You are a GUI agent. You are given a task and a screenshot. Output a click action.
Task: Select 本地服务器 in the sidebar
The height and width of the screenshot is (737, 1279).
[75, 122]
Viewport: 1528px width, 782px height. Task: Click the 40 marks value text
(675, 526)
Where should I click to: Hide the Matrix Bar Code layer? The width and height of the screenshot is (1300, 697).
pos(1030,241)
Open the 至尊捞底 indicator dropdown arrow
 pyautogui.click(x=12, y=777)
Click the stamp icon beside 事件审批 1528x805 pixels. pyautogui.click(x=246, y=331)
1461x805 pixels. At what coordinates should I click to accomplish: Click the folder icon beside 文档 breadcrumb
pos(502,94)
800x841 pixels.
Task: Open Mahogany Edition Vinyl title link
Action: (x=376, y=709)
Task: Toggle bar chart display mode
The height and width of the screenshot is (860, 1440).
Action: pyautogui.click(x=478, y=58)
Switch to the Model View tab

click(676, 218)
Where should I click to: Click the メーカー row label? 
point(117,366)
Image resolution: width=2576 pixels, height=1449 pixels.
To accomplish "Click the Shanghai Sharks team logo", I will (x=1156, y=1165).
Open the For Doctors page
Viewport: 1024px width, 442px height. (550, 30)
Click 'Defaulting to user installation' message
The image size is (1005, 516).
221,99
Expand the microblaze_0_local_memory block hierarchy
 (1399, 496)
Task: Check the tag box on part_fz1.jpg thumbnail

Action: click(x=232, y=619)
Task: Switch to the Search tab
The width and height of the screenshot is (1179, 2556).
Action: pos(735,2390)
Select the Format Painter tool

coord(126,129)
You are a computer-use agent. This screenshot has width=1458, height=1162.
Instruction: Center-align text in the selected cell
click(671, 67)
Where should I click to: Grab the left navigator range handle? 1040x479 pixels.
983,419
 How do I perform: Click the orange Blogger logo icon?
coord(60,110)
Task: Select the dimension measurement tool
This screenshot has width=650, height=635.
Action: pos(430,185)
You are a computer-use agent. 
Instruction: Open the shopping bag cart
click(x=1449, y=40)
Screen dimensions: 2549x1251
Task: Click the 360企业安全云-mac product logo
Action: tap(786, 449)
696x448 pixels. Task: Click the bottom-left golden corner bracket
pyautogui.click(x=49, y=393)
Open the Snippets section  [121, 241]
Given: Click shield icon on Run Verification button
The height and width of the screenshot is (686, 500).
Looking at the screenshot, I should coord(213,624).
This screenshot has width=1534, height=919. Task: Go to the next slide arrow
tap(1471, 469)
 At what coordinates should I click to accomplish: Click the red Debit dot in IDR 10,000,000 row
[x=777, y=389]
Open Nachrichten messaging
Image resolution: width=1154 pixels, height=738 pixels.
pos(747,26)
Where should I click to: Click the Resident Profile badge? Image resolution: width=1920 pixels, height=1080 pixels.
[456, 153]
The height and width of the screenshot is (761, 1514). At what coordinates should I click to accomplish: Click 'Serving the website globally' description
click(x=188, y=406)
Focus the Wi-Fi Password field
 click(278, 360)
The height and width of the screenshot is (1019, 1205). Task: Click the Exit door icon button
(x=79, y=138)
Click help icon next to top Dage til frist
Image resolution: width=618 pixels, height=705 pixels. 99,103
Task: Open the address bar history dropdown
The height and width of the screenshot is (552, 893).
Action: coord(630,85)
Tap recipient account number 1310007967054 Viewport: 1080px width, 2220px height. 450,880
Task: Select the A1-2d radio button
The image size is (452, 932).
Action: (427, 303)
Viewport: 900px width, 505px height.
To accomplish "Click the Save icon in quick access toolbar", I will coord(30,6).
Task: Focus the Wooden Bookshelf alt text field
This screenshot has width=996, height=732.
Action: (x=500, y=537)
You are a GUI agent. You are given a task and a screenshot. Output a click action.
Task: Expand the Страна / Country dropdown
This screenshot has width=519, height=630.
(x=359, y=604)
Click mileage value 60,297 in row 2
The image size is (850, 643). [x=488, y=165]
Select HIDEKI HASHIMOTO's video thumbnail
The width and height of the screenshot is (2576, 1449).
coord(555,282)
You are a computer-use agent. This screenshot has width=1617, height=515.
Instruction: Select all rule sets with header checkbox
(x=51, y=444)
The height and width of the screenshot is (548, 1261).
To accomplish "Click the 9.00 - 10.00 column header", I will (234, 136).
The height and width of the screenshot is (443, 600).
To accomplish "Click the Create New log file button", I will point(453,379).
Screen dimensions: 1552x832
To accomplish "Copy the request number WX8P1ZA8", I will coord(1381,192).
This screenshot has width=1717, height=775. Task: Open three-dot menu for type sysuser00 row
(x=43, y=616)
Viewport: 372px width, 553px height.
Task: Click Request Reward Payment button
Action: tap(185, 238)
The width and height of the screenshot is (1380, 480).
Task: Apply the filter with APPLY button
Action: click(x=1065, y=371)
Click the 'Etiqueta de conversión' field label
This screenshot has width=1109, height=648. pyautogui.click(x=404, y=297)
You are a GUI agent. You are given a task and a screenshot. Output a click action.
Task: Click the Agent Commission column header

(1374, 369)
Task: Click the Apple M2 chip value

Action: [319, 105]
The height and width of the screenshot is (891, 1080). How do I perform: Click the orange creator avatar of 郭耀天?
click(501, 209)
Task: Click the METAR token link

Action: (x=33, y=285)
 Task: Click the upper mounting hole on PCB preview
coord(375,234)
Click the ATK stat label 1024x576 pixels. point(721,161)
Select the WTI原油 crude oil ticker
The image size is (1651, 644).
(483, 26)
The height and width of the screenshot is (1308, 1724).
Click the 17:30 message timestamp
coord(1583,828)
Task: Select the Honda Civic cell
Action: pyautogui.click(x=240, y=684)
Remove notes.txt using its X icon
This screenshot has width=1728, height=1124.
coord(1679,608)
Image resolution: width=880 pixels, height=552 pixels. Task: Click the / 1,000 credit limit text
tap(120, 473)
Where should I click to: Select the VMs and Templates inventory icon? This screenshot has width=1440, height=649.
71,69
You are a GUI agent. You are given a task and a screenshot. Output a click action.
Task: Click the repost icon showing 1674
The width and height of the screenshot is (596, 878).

Given task
Reproduce every one of the rows above character for character, keeping them in their original order.

Solution to this exercise
You are a GUI agent. You are given a task and a screenshot. Output a click action.
Task: Select 本地服务器 in the sidebar
The height and width of the screenshot is (737, 1279).
[75, 122]
Viewport: 1528px width, 782px height. Task: Click the 40 marks value text
(675, 526)
Where should I click to: Hide the Matrix Bar Code layer? The width and height of the screenshot is (1300, 697).
pos(1030,241)
Open the 至尊捞底 indicator dropdown arrow
 pyautogui.click(x=12, y=777)
Click the stamp icon beside 事件审批 1528x805 pixels. pyautogui.click(x=246, y=331)
1461x805 pixels. At what coordinates should I click to accomplish: Click the folder icon beside 文档 breadcrumb
pos(502,94)
800x841 pixels.
Task: Open Mahogany Edition Vinyl title link
Action: (x=376, y=709)
Task: Toggle bar chart display mode
The height and width of the screenshot is (860, 1440).
Action: pyautogui.click(x=478, y=58)
Switch to the Model View tab

click(676, 218)
Where should I click to: Click the メーカー row label? 
point(117,366)
Image resolution: width=2576 pixels, height=1449 pixels.
To accomplish "Click the Shanghai Sharks team logo", I will (x=1156, y=1165).
Open the For Doctors page
Viewport: 1024px width, 442px height. (550, 30)
Click 'Defaulting to user installation' message
The image size is (1005, 516).
221,99
Expand the microblaze_0_local_memory block hierarchy
 (1399, 496)
Task: Check the tag box on part_fz1.jpg thumbnail

Action: click(x=232, y=619)
Task: Switch to the Search tab
The width and height of the screenshot is (1179, 2556).
Action: pos(735,2390)
Select the Format Painter tool

coord(126,129)
You are a computer-use agent. This screenshot has width=1458, height=1162.
Instruction: Center-align text in the selected cell
click(671, 67)
Where should I click to: Grab the left navigator range handle? 1040x479 pixels.
983,419
 How do I perform: Click the orange Blogger logo icon?
coord(60,110)
Task: Select the dimension measurement tool
This screenshot has width=650, height=635.
Action: pos(430,185)
You are a computer-use agent. 
Instruction: Open the shopping bag cart
click(x=1449, y=40)
Screen dimensions: 2549x1251
Task: Click the 360企业安全云-mac product logo
Action: tap(786, 449)
696x448 pixels. Task: Click the bottom-left golden corner bracket
pyautogui.click(x=49, y=393)
Open the Snippets section  [121, 241]
Given: Click shield icon on Run Verification button
The height and width of the screenshot is (686, 500).
Looking at the screenshot, I should coord(213,624).
This screenshot has width=1534, height=919. Task: Go to the next slide arrow
tap(1471, 469)
 At what coordinates should I click to accomplish: Click the red Debit dot in IDR 10,000,000 row
[x=777, y=389]
Open Nachrichten messaging
Image resolution: width=1154 pixels, height=738 pixels.
pos(747,26)
Where should I click to: Click the Resident Profile badge? Image resolution: width=1920 pixels, height=1080 pixels.
[456, 153]
The height and width of the screenshot is (761, 1514). At what coordinates should I click to accomplish: Click 'Serving the website globally' description
click(x=188, y=406)
Focus the Wi-Fi Password field
 click(278, 360)
The height and width of the screenshot is (1019, 1205). Task: Click the Exit door icon button
(x=79, y=138)
Click help icon next to top Dage til frist
Image resolution: width=618 pixels, height=705 pixels. 99,103
Task: Open the address bar history dropdown
The height and width of the screenshot is (552, 893).
Action: coord(630,85)
Tap recipient account number 1310007967054 Viewport: 1080px width, 2220px height. 450,880
Task: Select the A1-2d radio button
The image size is (452, 932).
Action: (427, 303)
Viewport: 900px width, 505px height.
To accomplish "Click the Save icon in quick access toolbar", I will coord(30,6).
Task: Focus the Wooden Bookshelf alt text field
This screenshot has width=996, height=732.
Action: (x=500, y=537)
You are a GUI agent. You are given a task and a screenshot. Output a click action.
Task: Expand the Страна / Country dropdown
This screenshot has width=519, height=630.
(x=359, y=604)
Click mileage value 60,297 in row 2
The image size is (850, 643). [x=488, y=165]
Select HIDEKI HASHIMOTO's video thumbnail
The width and height of the screenshot is (2576, 1449).
coord(555,282)
You are a computer-use agent. This screenshot has width=1617, height=515.
Instruction: Select all rule sets with header checkbox
(x=51, y=444)
The height and width of the screenshot is (548, 1261).
To accomplish "Click the 9.00 - 10.00 column header", I will (234, 136).
The height and width of the screenshot is (443, 600).
To accomplish "Click the Create New log file button", I will point(453,379).
Screen dimensions: 1552x832
To accomplish "Copy the request number WX8P1ZA8", I will coord(1381,192).
This screenshot has width=1717, height=775. Task: Open three-dot menu for type sysuser00 row
(x=43, y=616)
Viewport: 372px width, 553px height.
Task: Click Request Reward Payment button
Action: tap(185, 238)
The width and height of the screenshot is (1380, 480).
Task: Apply the filter with APPLY button
Action: click(x=1065, y=371)
Click the 'Etiqueta de conversión' field label
This screenshot has width=1109, height=648. pyautogui.click(x=404, y=297)
You are a GUI agent. You are given a task and a screenshot. Output a click action.
Task: Click the Agent Commission column header

(1374, 369)
Task: Click the Apple M2 chip value

Action: [319, 105]
The height and width of the screenshot is (891, 1080). How do I perform: Click the orange creator avatar of 郭耀天?
click(501, 209)
Task: Click the METAR token link

Action: (x=33, y=285)
 Task: Click the upper mounting hole on PCB preview
coord(375,234)
Click the ATK stat label 1024x576 pixels. point(721,161)
Select the WTI原油 crude oil ticker
The image size is (1651, 644).
(483, 26)
The height and width of the screenshot is (1308, 1724).
Click the 17:30 message timestamp
coord(1583,828)
Task: Select the Honda Civic cell
Action: pyautogui.click(x=240, y=684)
Remove notes.txt using its X icon
This screenshot has width=1728, height=1124.
coord(1679,608)
Image resolution: width=880 pixels, height=552 pixels. Task: Click the / 1,000 credit limit text
tap(120, 473)
Where should I click to: Select the VMs and Templates inventory icon? This screenshot has width=1440, height=649.
71,69
You are a GUI agent. You are given a task and a screenshot. Output a click action.
Task: Click the repost icon showing 1674
The width and height of the screenshot is (596, 878).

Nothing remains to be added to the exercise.